Recently, I started working on a personal project to crawl TvTropes, essentially a casual wiki for discussing pop culture, make a graph of those works which reference each other, and then calculate the “impact factor” of each work in the same way as Google judges the quality of a website by the people that link to it.
I had this as my first attempt at crawling TvTropes.
It was horribly broken of course, Python doesn’t let you recurse
more than 1000 levels by default. This is actually a feature, since
such deep recursion is usually a bug outside of functional programming.
The reason I was running into it here was because I was essentially
trying to recursively walk a tree with a node for every page on TvTropes,
which has about a half million of them by my count. My initial workaround
was to just do
sys.setrecursionlimit(2000000) and get rid of the limit.
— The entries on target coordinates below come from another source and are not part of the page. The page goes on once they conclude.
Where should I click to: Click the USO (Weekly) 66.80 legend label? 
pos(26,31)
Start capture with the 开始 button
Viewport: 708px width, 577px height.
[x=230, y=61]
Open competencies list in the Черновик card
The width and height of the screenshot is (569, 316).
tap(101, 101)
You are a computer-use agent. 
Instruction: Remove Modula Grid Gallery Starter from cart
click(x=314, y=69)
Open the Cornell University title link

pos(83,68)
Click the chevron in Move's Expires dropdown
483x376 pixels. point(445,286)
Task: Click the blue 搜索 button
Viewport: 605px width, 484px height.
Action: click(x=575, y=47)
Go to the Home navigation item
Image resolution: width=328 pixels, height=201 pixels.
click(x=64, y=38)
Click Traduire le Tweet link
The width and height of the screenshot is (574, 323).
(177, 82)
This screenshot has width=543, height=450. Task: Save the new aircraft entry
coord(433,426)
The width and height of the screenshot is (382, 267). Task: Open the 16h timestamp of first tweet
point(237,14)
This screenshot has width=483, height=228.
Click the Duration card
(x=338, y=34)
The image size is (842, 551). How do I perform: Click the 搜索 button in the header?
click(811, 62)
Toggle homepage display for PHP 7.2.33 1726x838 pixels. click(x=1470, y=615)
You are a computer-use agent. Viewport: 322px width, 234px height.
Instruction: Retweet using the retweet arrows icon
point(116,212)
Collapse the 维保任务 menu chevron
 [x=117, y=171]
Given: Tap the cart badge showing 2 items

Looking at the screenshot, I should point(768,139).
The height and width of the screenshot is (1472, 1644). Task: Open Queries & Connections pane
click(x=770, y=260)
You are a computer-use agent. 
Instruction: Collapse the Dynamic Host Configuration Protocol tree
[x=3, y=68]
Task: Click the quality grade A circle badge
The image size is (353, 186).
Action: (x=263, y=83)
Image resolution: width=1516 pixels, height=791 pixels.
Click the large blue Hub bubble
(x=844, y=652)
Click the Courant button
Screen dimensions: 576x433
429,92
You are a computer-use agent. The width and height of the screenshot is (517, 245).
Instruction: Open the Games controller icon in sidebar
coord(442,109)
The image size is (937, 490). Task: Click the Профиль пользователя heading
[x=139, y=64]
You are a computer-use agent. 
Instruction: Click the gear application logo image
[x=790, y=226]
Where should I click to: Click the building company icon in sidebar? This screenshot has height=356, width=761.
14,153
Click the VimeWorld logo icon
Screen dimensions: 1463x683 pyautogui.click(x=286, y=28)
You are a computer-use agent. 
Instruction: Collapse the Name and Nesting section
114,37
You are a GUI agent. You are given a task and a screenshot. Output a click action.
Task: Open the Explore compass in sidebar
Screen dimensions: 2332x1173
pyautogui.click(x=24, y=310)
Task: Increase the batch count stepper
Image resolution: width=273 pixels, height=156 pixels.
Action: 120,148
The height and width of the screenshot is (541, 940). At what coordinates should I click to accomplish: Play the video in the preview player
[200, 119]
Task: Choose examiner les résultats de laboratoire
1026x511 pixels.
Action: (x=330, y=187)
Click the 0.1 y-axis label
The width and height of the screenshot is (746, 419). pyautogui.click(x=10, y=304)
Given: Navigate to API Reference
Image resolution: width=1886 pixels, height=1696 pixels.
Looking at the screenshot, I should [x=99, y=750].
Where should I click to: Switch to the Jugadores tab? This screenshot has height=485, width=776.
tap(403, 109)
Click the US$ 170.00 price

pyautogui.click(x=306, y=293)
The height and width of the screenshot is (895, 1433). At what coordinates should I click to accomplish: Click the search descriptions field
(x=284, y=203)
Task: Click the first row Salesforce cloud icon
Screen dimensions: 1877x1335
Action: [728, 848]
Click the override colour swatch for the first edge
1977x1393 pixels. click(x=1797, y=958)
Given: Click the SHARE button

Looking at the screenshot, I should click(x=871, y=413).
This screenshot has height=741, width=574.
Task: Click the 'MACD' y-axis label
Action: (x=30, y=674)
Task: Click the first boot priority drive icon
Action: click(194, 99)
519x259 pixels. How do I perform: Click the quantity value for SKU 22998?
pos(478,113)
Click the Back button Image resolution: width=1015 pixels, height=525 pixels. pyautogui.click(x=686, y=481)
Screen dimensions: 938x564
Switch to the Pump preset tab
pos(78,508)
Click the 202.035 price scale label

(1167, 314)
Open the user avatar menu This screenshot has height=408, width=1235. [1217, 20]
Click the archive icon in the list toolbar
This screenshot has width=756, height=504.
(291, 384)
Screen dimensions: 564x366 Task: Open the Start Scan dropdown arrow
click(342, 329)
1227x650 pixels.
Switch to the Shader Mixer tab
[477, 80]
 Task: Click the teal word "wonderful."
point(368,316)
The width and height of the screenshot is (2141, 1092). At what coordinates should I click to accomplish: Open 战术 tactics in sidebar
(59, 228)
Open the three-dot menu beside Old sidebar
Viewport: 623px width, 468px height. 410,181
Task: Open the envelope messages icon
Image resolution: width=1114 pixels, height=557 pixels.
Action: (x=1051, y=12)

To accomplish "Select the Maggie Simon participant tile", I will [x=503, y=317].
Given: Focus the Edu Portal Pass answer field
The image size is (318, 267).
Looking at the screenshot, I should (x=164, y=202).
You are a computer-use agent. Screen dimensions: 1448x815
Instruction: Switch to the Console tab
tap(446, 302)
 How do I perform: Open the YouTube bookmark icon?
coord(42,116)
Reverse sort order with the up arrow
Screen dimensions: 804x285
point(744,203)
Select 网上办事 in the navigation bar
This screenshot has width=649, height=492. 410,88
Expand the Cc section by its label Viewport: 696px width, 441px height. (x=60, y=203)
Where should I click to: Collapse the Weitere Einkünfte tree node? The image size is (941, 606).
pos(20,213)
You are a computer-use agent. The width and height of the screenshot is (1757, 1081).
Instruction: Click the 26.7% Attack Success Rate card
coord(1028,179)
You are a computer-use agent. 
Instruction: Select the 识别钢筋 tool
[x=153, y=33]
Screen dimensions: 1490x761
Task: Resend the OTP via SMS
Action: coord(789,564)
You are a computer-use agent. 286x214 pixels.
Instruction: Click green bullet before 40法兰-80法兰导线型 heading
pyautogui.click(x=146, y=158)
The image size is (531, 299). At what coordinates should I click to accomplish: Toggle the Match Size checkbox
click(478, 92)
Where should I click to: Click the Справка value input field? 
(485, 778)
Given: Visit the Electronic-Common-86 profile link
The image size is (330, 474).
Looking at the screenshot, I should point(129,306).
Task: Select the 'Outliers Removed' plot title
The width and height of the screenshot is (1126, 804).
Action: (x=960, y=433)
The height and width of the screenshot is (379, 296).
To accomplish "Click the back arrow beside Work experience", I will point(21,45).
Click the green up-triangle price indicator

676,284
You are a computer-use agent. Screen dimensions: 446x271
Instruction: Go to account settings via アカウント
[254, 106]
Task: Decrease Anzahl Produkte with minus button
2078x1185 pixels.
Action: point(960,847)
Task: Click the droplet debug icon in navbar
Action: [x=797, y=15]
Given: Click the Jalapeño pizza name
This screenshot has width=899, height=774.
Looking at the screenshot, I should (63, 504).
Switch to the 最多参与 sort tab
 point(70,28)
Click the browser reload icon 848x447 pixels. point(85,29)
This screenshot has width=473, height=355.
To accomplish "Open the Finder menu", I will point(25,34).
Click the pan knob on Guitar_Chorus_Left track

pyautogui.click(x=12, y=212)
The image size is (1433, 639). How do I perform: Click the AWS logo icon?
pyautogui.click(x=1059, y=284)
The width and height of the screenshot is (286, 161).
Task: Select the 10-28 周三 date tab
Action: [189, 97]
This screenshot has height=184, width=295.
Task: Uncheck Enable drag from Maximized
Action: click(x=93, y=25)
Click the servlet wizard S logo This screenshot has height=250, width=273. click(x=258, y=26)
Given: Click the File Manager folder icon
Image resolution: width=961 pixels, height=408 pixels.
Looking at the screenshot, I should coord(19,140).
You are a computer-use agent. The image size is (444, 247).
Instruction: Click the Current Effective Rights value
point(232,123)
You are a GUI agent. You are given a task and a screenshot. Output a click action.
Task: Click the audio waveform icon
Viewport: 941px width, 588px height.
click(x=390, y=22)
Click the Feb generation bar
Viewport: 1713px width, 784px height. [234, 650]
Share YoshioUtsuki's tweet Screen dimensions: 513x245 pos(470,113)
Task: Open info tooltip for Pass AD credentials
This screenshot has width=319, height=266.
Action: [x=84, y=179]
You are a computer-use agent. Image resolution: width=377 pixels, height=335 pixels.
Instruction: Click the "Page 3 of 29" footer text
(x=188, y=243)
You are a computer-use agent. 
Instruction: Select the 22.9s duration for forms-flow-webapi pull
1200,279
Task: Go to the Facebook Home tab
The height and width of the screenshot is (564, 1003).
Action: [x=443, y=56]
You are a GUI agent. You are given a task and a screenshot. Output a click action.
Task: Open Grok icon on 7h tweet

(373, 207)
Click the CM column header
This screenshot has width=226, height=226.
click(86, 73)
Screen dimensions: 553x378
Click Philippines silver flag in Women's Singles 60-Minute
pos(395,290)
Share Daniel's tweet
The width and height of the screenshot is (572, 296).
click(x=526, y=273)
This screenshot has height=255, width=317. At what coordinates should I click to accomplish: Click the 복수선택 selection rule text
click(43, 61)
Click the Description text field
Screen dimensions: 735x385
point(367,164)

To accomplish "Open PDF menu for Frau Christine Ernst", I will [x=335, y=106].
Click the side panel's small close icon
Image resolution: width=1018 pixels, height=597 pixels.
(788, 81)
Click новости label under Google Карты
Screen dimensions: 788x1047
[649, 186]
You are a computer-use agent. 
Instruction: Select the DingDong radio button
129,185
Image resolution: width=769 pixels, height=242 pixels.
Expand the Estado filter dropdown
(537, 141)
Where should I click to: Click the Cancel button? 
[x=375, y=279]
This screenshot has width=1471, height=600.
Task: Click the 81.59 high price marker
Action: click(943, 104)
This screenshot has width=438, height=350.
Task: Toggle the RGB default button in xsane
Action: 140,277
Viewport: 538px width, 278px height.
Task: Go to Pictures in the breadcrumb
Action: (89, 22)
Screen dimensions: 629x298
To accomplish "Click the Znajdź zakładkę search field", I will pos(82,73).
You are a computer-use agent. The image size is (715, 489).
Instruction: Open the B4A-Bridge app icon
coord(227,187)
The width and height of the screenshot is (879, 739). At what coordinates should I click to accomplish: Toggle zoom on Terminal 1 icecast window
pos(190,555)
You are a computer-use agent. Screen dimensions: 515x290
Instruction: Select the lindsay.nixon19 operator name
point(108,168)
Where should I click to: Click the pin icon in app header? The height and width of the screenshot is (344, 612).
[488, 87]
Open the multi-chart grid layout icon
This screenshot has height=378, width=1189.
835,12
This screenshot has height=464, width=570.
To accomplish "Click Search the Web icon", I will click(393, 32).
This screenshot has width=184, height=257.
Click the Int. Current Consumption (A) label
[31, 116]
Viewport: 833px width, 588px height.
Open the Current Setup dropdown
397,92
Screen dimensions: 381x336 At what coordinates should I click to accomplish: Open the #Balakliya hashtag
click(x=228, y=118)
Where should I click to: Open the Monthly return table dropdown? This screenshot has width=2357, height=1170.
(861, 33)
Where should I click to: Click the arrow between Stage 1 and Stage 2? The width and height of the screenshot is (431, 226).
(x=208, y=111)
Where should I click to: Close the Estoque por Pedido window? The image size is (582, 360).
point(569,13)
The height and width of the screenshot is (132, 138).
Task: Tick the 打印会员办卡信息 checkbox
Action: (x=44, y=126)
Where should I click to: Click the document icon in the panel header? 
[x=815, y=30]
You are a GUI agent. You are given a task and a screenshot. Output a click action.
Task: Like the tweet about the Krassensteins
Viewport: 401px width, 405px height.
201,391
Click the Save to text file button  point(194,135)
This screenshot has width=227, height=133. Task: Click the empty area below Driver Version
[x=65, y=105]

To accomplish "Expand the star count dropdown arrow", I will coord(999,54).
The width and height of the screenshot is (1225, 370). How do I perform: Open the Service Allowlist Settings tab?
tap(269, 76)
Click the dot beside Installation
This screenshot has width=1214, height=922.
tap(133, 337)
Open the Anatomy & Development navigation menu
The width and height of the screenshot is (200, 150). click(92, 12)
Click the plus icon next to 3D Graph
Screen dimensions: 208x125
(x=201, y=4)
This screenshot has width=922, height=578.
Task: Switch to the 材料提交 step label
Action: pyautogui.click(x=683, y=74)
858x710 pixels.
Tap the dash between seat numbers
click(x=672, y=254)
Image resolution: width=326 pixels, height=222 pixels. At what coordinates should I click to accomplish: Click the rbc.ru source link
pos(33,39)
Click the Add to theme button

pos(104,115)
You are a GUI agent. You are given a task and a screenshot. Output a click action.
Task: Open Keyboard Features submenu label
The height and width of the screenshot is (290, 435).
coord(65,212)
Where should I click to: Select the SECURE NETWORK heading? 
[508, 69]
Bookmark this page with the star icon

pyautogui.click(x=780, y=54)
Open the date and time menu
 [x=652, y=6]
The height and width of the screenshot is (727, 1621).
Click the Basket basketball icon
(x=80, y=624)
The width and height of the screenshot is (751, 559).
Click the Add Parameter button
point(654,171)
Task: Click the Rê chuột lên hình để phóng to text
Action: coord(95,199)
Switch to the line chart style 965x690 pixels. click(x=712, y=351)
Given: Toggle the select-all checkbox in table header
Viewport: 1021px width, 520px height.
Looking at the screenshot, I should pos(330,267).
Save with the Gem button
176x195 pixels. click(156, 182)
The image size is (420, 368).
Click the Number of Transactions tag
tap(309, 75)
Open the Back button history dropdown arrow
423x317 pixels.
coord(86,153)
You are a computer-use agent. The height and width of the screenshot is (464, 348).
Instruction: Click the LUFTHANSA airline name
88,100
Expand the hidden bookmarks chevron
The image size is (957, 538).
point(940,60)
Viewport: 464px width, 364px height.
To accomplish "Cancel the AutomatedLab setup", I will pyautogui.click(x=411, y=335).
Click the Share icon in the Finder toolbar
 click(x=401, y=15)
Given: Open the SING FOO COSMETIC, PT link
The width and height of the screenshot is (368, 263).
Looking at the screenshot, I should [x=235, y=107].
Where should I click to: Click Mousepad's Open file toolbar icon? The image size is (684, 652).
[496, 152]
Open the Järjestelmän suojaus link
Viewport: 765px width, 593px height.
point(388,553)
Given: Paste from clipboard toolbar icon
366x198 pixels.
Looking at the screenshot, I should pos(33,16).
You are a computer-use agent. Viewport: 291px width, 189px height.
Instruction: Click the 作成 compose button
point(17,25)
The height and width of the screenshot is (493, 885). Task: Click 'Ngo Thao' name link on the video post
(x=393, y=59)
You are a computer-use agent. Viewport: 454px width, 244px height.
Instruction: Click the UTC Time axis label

This wasn’t the right thing to do and the crawler was missing substantial
numbers of pages.
The solution to my problem was to just use the scrapy library. It was much faster than my code and wasn’t missing pages. As a general rule, if you have a need for some code that does X and you’re not trying to learn more about X you should look for a library instead of rolling your own. If you have to roll your own, then you should make it an open-source project and give back to the community. The way scrapy “walks the tree” if it has a queue of webpages to crawl that it pushes webpages onto and pops them out of. This gets around the issue of limited stack space, by allocating everything on the heap and is the efficient way if your language does not automatically optimize tail recursion. Spoiler alert, Python doesn’t.
In a language that does optimize tail calls, such as Haskell instead of allocating more room on the stack every time we call a function, we can check if the function call is the final expression in a method and choose to reuse the stack space from the function that we’re calling from. This works because we know none of the data stored in that part of the stack is needed anymore.